Then upload this python script to some folder in your project and go to the “Model Serving” service in Hopsworks:

sklearn_serving1.png

Then click on “create serving” and configure your serving:

sklearn_serving2.png

Once the serving is created, you can start it and view information like server-logs and which kafka topic it is logging inference requests to.

sklearn_serving3.png

It is a best-practice to put the script together with the trained model, below is the code for exporting the script from Jupyter/Serving/sklearn/iris_flower_classifier.py to Models/irisFlowerClassifier/1/iris_flower_classifier.py.

script_path = "Jupyter/Serving/sklearn/iris_flower_classifier.py"
hdfs.cp("Jupyter/End_To_End_Pipeline/sklearn/iris_flower_classifier.py", "Resources/sklearn_model/iris_flower_classifier.py", overwrite=True)

Export the Trained Model to the Models Repository

MODEL_NAME = "IrisFlowerClassifier"
model.export("Resources/sklearn_model", MODEL_NAME, metrics={'accuracy': acc})
Exported model IrisFlowerClassifier as version 1 successfully.
Polling IrisFlowerClassifier version 1 for model availability.
get model:/hopsworks-api/api/project/125/models/IrisFlowerClassifier_1?filter_by=endpoint_id:125
Model now available.
for p in hdfs.ls("Models/" + MODEL_NAME, recursive=True):
    print(p)
hdfs://rpc.namenode.service.consul:8020/Projects/demo_ml_meb10000/Models/IrisFlowerClassifier/1
hdfs://rpc.namenode.service.consul:8020/Projects/demo_ml_meb10000/Models/IrisFlowerClassifier/1/iris_flower_classifier.py
hdfs://rpc.namenode.service.consul:8020/Projects/demo_ml_meb10000/Models/IrisFlowerClassifier/1/iris_knn.pkl
hdfs://rpc.namenode.service.consul:8020/Projects/demo_ml_meb10000/Models/IrisFlowerClassifier/1/program.ipynb

Query Model Repository for best IrisFlowerClassifier Model

EVALUATION_METRIC="accuracy"
from hops.model import Metric

best_model = model.get_best_model(MODEL_NAME, EVALUATION_METRIC, Metric.MAX)

print('Model name: ' + best_model['name'])
print('Model version: ' + str(best_model['version']))
print(best_model['metrics'])
Model name: IrisFlowerClassifier
Model version: 1
{'accuracy': '0.98'}

Once all the files have been exported to the model directory, we can create a serving instance that points to the model files using serving.create_or_update()

# Create serving
serving_name = MODEL_NAME
script_path = "Models/" + MODEL_NAME + "/" + str(best_model['version']) + "/iris_flower_classifier.py"
serving.create_or_update(serving_name, script_path, model_version=best_model['version'], model_server="FLASK")
Creating serving IrisFlowerClassifier for artifact /Projects/demo_ml_meb10000/Models/IrisFlowerClassifier/1/iris_flower_classifier.py ...
Serving IrisFlowerClassifier successfully created

After the serving have been created, you can find it in the Hopsworks UI by going to the “Model Serving” tab.
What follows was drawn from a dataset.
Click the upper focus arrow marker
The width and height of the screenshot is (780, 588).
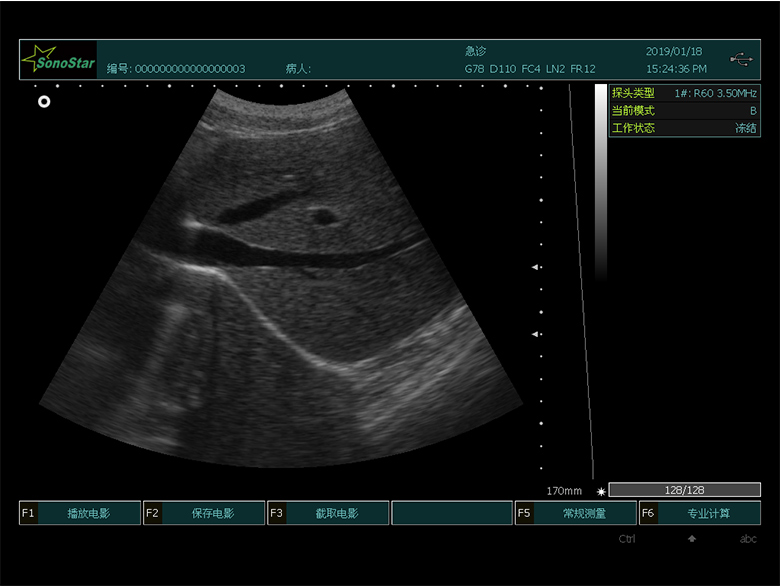pos(536,267)
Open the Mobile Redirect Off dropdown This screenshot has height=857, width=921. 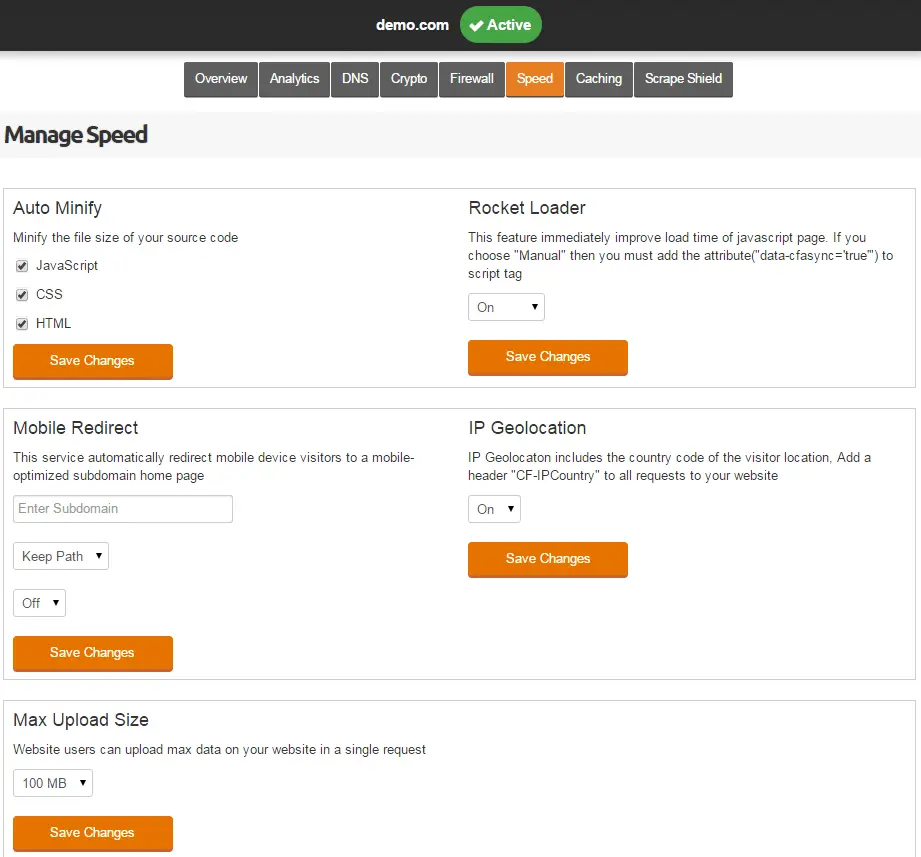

You can also use the python module to query the Hopsworks REST API about information on the existing servings using methods like:

  • get_servings()
  • get_serving_id(serving_name)
  • get_serving_artifact_path(serving_name)
  • get_serving_type(serving_name)
  • get_serving_version(serving_name)
  • get_serving_kafka_topic(serving_name)
  • get_serving_status(serving_name)
  • exist(serving_name)
for s in serving.get_all():
    print(s.name)
IrisFlowerClassifier
serving.get_id(MODEL_NAME)
9
serving.get_artifact_path(MODEL_NAME)
'/Projects/demo_ml_meb10000/Models/IrisFlowerClassifier/1/iris_flower_classifier.py'
serving.get_model_server(MODEL_NAME)
'FLASK'
serving.get_serving_tool(MODEL_NAME)
'DEFAULT'
serving.get_version(MODEL_NAME)
1
serving.get_kafka_topic(MODEL_NAME)
'IrisFlowerClassifier-inf2074'
serving.get_status(MODEL_NAME)
'Stopped'

You can start/stop the serving instance either from the Hopsworks UI or from the python/REST API as demonstrated below

Shut down currently running serving

if serving.get_status(MODEL_NAME) == "Running":
    serving.stop(MODEL_NAME)
time.sleep(10)

Start new serving

serving.start(MODEL_NAME)
Starting serving with name: IrisFlowerClassifier...
Serving with name: IrisFlowerClassifier successfully started

Wait until serving is up and running

while serving.get_status(MODEL_NAME) != "Running":
    time.sleep(5) # Let the serving startup correctly
time.sleep(15)

Send Prediction Requests to the Served Model using Hopsworks REST API

Constants

TOPIC_NAME = serving.get_kafka_topic(MODEL_NAME)
NUM_FEATURES = 4

For making inference requests you can use the utility method serving.make_inference_request

for i in range(20):
    data = {"inputs" : [[random.uniform(1, 8) for i in range(NUM_FEATURES)]]}
    response = serving.make_inference_request(MODEL_NAME, data)
    print(response)
{'predictions': [0]}
{'predictions': [0]}
{'predictions': [2]}
{'predictions': [0]}
{'predictions': [0]}
{'predictions': [2]}
{'predictions': [2]}
{'predictions': [0]}
{'predictions': [1]}
{'predictions': [1]}
{'predictions': [2]}
{'predictions': [0]}
{'predictions': [1]}
{'predictions': [1]}
{'predictions': [0]}
{'predictions': [0]}
{'predictions': [0]}
{'predictions': [0]}
{'predictions': [0]}
{'predictions': [0]}

Monitor Prediction Requests and Responses using Kafka

All prediction requestst are automatically logged to Kafka which means that you can keep track for yourr model’s performance and its predictions in a scalable manner.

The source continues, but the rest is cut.